No. But you can create different for-loops "doing something relevant" and compare:
1.) a for-loop doing "hardly anything" but at the same time "something relevant", so the code gets executed
2.) a for-loop to be benchmarked, doing the same thing plus an extra function call
The time you want to measure is the time difference between those two then.
Tinrik:
Is it possible to disable all compiler optimizations within the Arduino IDE?
It depends on the Arduino-IDE version.
In some IDE versions it is impossible, perhaps.
In some IDE versions it requires complicated tweaking of the IDE and Arduino core.

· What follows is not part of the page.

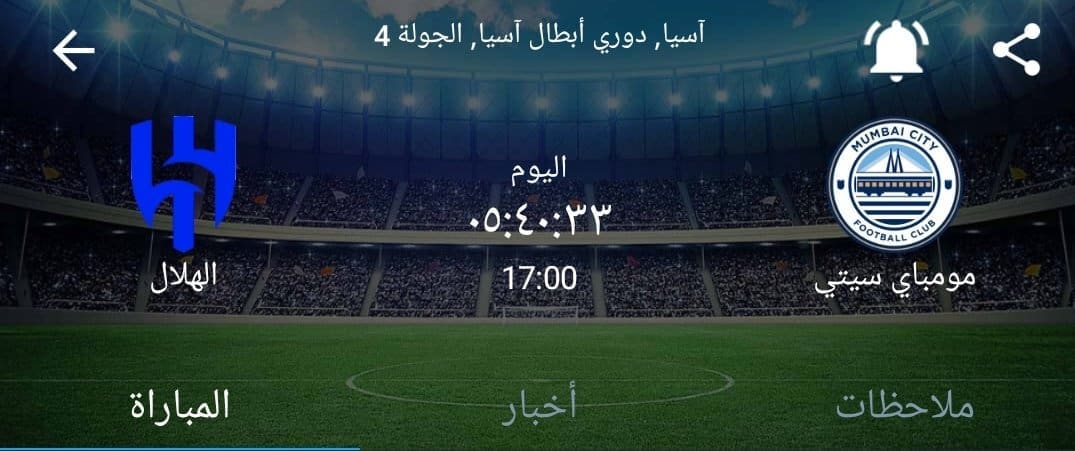Switch to the المباراة tab
The height and width of the screenshot is (451, 1075).
click(180, 405)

In some other IDE versions it requires some simpler tweaking of the IDE and Arduino core.
Perhaps give that code a try for benchmarking:
#include "fooAux.h"
#define N 100
unsigned long t0, t1, t2;
int16_t fooIn(float x)
{
if (x > 0.5f)
return 2;
else
return 1;
}
void setup() {
Serial.begin(115200);
}
void loop()
{
float x = -1.0f;
volatile byte dummy=0;
x= x+dummy; // this line avouids 'x' to be treated as a 'const' value with a known value at compile time
// first create some 'nearly do anything' loop for comparison reasons
t0= micros();
for(uint8_t i = 0; i < N; ++i)
{
dummy+=i;
asm("");
}
t0=micros()-t0;
Serial.print("dummy= ");Serial.println(dummy);
Serial.print("t0= ");Serial.println(t0);delay(100);
dummy=0;
// Function defined in current .cpp file
t1 = micros();
for(uint8_t i = 0; i < N; ++i)
{
dummy+=fooIn(x);
asm("");
}
t1= micros()-t1;
Serial.print("dummy= ");Serial.println(dummy);
Serial.print("t1= ");Serial.println(t1);delay(100);
dummy=0;
// Function defined in aux.cpp
t2 = micros();
for(uint8_t i = 0; i < N; ++i)
{
dummy+=fooAux(x);
asm("");
}
t2 = micros()-t2;
Serial.print("dummy= ");Serial.println(dummy);
Serial.print("t2= ");Serial.println(t2);delay(100);
Serial.println();
Serial.print("Extra time for using fooIn(x)= ");Serial.println(t1-t0);
Serial.print("Extra time for using fooAux(x)= ");Serial.println(t2-t0);
Serial.println("--------------------\r\n");
delay(2000);
}
jurs:
It depends on the Arduino-IDE version.
In some IDE versions it is impossible, perhaps.
In some IDE versions it requires complicated tweaking of the IDE and Arduino core.
In some other IDE versions it requires some simpler tweaking of the IDE and Arduino core.